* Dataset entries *
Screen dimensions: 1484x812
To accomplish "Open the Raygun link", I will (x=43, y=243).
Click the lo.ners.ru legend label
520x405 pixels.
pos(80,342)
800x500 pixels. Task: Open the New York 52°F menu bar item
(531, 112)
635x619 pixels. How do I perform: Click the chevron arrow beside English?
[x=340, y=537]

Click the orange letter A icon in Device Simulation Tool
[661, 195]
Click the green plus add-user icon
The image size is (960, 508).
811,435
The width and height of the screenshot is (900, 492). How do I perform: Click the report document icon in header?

...

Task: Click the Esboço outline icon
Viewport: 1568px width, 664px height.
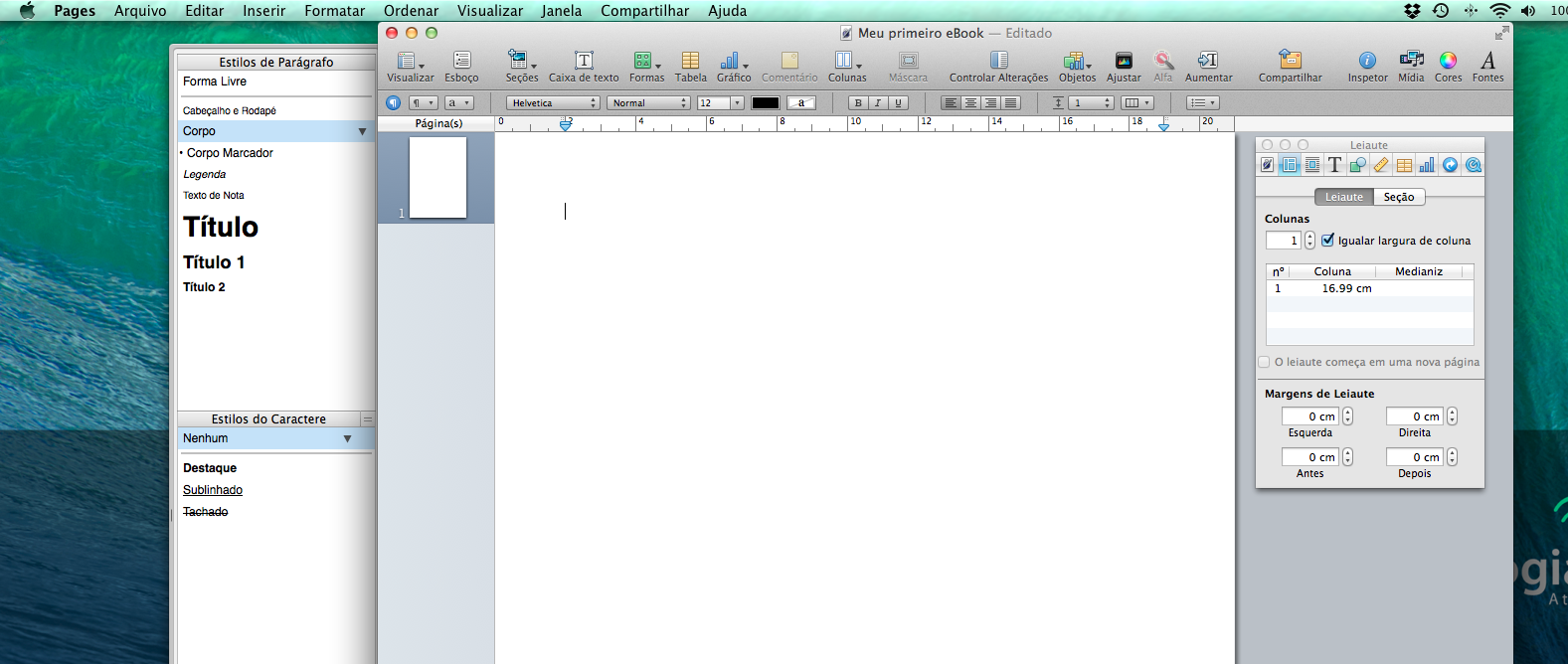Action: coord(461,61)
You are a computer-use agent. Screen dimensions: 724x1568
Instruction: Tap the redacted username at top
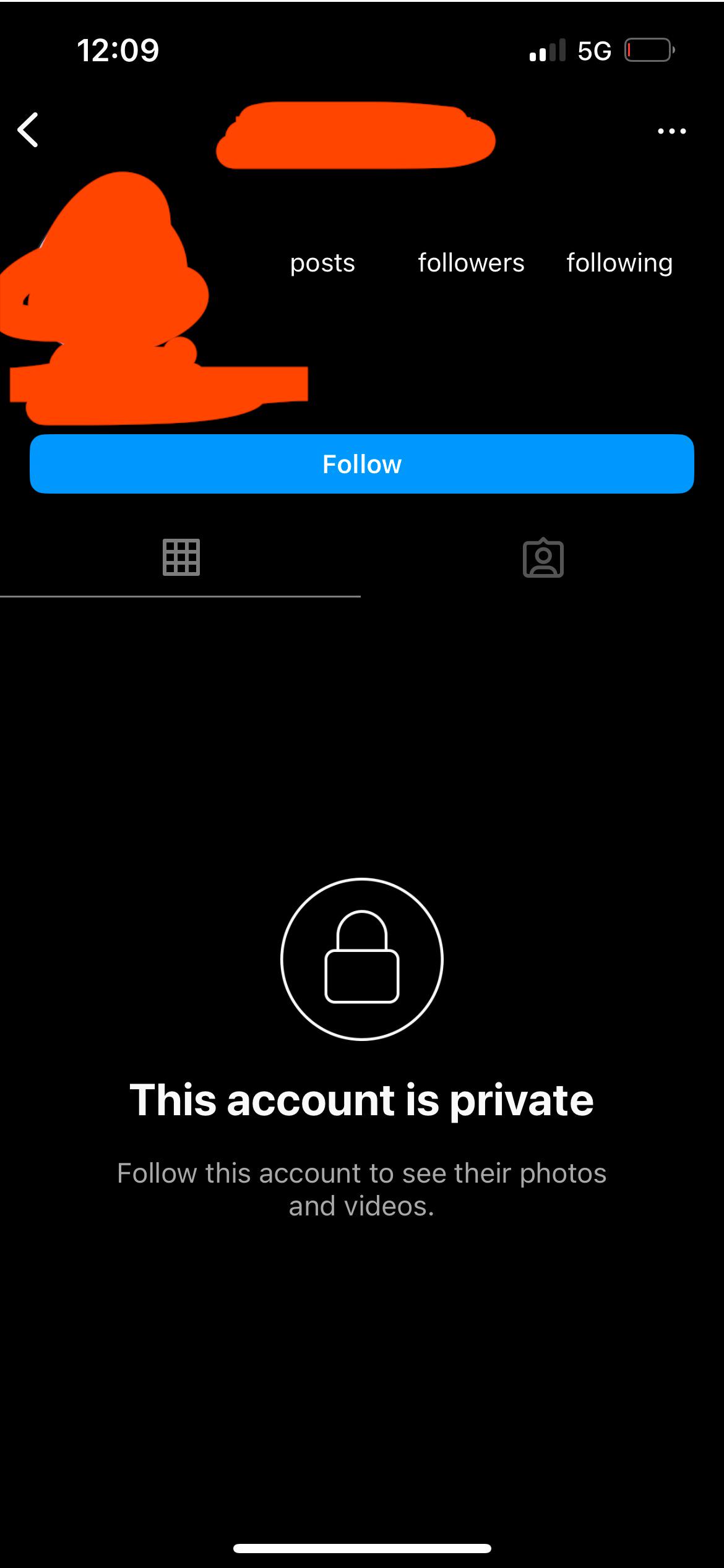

---

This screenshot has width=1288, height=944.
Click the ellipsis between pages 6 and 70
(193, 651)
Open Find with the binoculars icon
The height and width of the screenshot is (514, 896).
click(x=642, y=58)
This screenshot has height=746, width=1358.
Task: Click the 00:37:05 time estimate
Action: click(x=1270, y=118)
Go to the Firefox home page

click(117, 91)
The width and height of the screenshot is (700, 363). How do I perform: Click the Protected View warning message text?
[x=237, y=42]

* What you need to do *
Which lines above run from the one containing "Screen dimensions: 1484x812" to the one containing "The width and height of the screenshot is (900, 492)."? Give them again exactly, both ends included.

* Task output *
Screen dimensions: 1484x812
To accomplish "Open the Raygun link", I will (x=43, y=243).
Click the lo.ners.ru legend label
520x405 pixels.
pos(80,342)
800x500 pixels. Task: Open the New York 52°F menu bar item
(531, 112)
635x619 pixels. How do I perform: Click the chevron arrow beside English?
[x=340, y=537]

Click the orange letter A icon in Device Simulation Tool
[661, 195]
Click the green plus add-user icon
The image size is (960, 508).
811,435
The width and height of the screenshot is (900, 492). How do I perform: Click the report document icon in header?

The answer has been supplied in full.